** RAW DATA follows **

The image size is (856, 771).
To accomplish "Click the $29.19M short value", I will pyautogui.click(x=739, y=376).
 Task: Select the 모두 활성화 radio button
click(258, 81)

** End of RAW DATA **
** RAW DATA follows **

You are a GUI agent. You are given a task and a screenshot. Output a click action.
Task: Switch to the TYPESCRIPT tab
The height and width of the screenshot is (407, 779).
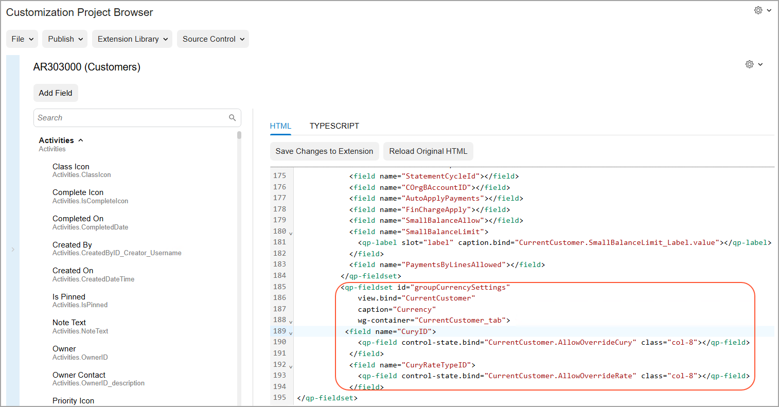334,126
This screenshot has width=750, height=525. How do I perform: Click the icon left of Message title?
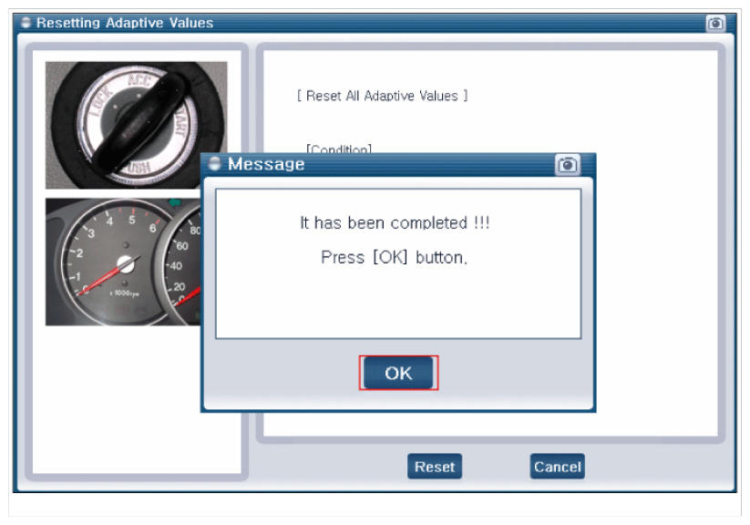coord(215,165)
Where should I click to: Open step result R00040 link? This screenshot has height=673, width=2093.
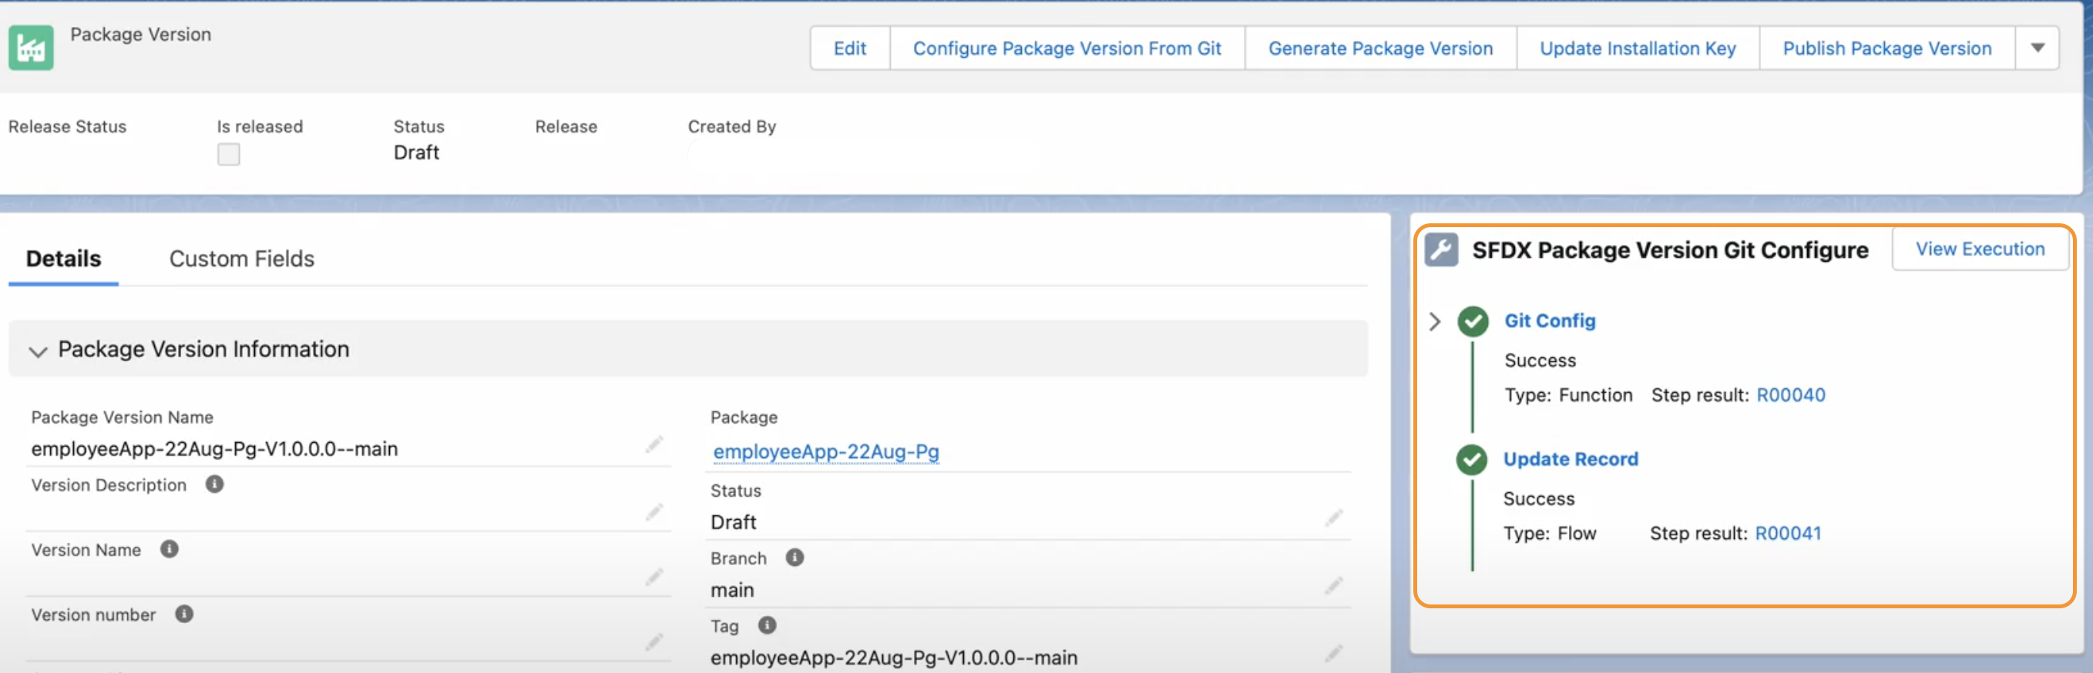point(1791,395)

** End of RAW DATA **
** RAW DATA follows **

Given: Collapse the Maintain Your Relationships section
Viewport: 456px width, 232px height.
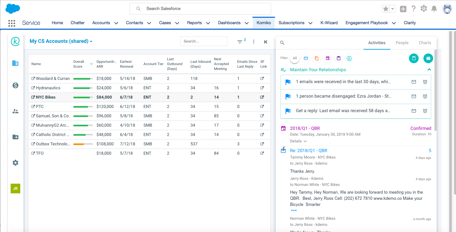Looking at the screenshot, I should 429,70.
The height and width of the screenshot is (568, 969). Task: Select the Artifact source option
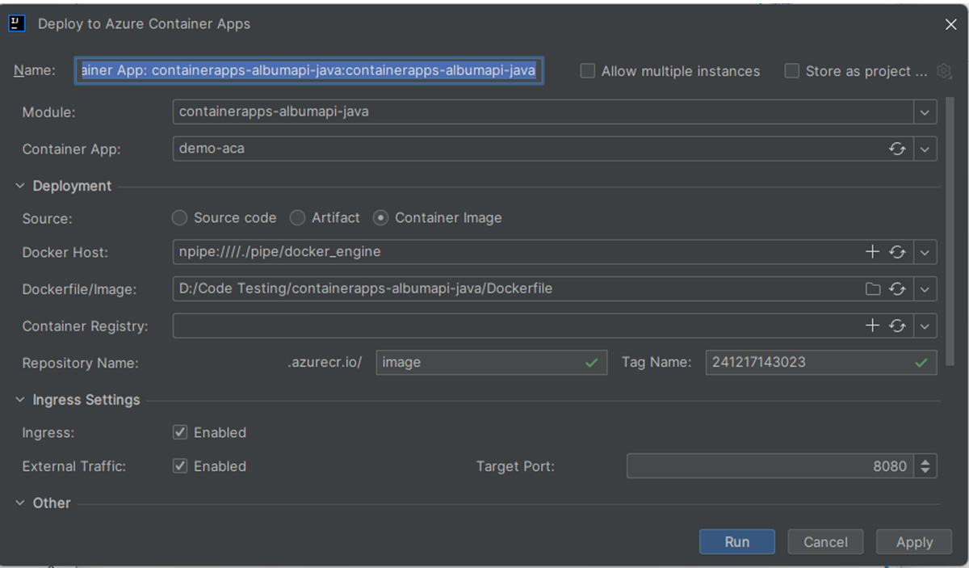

** End of RAW DATA **

All lines above starting at the one with "Given: Collapse the" and ending at the one with "The height and width of the screenshot is (568, 969).", inclusive, are to be printed again exactly, with the pictures left out.

▶ _TASK SOLUTION_
Given: Collapse the Maintain Your Relationships section
Viewport: 456px width, 232px height.
Looking at the screenshot, I should 429,70.
The height and width of the screenshot is (568, 969). Task: Select the Artifact source option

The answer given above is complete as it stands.